= ABOUT THIS TASK =
Would you please transcribe the records below from the line with "800x468 pixels. Task: Enable" through their final line, exactly and with no other lines?

= TASK DATA =
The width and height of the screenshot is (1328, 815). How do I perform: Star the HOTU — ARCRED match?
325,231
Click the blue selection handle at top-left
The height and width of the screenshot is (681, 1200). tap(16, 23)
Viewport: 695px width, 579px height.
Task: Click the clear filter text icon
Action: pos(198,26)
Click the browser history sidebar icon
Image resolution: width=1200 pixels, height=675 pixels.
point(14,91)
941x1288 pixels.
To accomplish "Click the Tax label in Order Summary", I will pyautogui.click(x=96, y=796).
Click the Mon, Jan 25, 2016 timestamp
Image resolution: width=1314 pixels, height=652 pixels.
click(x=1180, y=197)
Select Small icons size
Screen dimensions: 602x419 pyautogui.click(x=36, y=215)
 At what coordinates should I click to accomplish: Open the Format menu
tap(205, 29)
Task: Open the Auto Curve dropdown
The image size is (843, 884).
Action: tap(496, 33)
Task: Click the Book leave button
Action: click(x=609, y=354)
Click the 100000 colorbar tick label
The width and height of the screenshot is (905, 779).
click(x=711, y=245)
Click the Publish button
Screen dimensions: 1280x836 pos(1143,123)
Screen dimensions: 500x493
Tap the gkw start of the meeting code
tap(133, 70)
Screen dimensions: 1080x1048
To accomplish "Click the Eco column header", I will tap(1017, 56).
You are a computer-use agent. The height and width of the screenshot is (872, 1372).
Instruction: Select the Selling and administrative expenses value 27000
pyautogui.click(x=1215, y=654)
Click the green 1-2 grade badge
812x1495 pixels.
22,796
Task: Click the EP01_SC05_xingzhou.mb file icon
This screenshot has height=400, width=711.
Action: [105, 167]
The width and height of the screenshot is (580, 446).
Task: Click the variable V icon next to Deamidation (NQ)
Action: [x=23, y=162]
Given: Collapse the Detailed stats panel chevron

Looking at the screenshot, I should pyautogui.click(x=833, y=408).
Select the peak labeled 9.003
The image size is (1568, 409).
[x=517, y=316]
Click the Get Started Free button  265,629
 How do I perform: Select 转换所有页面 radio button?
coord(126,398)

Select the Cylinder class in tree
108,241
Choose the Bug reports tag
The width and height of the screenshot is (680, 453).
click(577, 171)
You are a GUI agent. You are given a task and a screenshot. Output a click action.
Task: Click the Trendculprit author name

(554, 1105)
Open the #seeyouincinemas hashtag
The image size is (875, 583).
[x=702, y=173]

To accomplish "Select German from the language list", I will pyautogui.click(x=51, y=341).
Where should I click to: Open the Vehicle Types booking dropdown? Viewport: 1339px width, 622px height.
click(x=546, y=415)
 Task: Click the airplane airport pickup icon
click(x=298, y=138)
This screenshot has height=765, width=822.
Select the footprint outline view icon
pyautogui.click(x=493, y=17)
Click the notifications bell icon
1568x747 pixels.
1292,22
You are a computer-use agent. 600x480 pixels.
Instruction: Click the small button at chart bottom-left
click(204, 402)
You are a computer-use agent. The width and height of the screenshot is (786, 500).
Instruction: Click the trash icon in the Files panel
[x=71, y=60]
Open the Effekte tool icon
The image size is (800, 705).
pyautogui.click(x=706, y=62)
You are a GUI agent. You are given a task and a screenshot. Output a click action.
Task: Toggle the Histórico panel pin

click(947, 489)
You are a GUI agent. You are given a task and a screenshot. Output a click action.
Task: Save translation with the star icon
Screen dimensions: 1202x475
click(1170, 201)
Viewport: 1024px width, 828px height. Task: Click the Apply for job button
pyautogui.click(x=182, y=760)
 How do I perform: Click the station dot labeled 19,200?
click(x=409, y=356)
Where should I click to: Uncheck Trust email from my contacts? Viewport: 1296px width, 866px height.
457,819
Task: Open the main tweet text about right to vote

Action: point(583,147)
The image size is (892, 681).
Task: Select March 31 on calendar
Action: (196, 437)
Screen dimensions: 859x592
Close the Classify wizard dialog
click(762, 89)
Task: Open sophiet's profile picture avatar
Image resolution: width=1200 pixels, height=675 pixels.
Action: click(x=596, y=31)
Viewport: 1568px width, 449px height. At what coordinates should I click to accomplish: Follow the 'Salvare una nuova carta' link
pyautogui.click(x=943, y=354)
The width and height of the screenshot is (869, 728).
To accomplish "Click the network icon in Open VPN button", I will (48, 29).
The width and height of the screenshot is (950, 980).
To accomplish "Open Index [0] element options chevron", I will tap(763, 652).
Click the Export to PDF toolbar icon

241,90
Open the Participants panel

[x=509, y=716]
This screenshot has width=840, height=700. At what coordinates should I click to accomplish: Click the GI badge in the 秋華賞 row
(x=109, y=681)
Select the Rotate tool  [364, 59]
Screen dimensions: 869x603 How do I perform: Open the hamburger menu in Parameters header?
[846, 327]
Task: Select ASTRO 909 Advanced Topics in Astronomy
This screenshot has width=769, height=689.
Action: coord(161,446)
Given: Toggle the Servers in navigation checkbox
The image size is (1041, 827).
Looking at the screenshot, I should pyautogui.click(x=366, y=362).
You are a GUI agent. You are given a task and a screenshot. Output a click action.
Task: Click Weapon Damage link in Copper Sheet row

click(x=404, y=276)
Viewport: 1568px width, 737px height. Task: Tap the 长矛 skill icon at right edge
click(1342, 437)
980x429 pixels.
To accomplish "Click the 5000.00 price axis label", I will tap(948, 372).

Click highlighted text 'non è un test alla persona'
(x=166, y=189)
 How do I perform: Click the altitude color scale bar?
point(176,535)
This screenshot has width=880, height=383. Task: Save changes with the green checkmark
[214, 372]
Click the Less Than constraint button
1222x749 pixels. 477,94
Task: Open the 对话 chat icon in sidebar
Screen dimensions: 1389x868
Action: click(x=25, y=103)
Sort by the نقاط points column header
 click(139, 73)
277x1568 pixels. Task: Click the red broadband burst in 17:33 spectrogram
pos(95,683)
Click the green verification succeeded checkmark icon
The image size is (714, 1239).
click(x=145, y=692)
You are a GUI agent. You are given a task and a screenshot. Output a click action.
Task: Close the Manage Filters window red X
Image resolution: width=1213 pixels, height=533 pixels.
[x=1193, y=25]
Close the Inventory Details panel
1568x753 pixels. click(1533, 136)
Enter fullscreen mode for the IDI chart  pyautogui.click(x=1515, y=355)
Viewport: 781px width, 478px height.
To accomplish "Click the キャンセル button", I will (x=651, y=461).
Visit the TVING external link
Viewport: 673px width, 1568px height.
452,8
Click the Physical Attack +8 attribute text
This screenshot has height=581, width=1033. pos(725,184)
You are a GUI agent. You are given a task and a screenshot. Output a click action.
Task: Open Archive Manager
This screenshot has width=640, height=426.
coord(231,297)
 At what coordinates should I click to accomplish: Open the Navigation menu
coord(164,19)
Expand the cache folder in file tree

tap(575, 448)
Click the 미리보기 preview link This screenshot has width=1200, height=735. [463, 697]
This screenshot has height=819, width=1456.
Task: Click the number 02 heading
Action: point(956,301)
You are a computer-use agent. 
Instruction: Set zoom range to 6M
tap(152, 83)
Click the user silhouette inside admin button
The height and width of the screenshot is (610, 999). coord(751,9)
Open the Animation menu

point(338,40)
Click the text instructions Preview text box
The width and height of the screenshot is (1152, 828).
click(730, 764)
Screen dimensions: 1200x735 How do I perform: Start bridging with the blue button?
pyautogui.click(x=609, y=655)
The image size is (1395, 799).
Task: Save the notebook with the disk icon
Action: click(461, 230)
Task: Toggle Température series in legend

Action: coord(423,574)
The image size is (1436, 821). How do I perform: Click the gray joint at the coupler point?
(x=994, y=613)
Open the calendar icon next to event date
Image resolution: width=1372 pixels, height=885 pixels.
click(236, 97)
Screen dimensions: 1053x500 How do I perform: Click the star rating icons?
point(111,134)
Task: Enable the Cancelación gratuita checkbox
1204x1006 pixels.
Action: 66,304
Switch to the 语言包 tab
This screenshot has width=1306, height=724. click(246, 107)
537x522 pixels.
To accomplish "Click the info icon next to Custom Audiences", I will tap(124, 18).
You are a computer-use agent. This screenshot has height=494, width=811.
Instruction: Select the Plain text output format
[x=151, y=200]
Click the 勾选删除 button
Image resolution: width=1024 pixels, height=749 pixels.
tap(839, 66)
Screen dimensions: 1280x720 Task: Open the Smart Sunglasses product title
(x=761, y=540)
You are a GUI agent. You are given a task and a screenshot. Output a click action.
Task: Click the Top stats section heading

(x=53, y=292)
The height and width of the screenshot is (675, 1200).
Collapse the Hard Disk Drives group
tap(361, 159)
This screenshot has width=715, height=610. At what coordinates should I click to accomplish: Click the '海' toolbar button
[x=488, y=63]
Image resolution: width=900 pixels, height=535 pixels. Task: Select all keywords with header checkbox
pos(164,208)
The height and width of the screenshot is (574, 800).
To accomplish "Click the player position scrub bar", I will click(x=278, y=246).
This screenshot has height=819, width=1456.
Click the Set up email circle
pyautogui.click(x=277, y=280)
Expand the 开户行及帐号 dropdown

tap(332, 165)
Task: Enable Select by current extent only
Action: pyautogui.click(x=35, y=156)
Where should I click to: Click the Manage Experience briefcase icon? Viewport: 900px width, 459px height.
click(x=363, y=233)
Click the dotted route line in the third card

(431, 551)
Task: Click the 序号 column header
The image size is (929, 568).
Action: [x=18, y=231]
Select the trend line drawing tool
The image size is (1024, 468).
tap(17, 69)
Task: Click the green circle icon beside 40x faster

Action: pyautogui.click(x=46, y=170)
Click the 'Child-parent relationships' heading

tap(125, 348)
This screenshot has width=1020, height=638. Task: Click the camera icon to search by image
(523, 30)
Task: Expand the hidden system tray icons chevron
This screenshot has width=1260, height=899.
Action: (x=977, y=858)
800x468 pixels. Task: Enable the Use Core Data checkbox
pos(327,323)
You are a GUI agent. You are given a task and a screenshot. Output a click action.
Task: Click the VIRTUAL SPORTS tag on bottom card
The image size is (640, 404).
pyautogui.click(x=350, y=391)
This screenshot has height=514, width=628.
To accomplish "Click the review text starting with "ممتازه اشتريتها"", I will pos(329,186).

= ANSWER SECTION =
800x468 pixels. Task: Enable the Use Core Data checkbox
pos(327,323)
You are a GUI agent. You are given a task and a screenshot. Output a click action.
Task: Click the VIRTUAL SPORTS tag on bottom card
The image size is (640, 404).
pyautogui.click(x=350, y=391)
This screenshot has height=514, width=628.
To accomplish "Click the review text starting with "ممتازه اشتريتها"", I will pos(329,186).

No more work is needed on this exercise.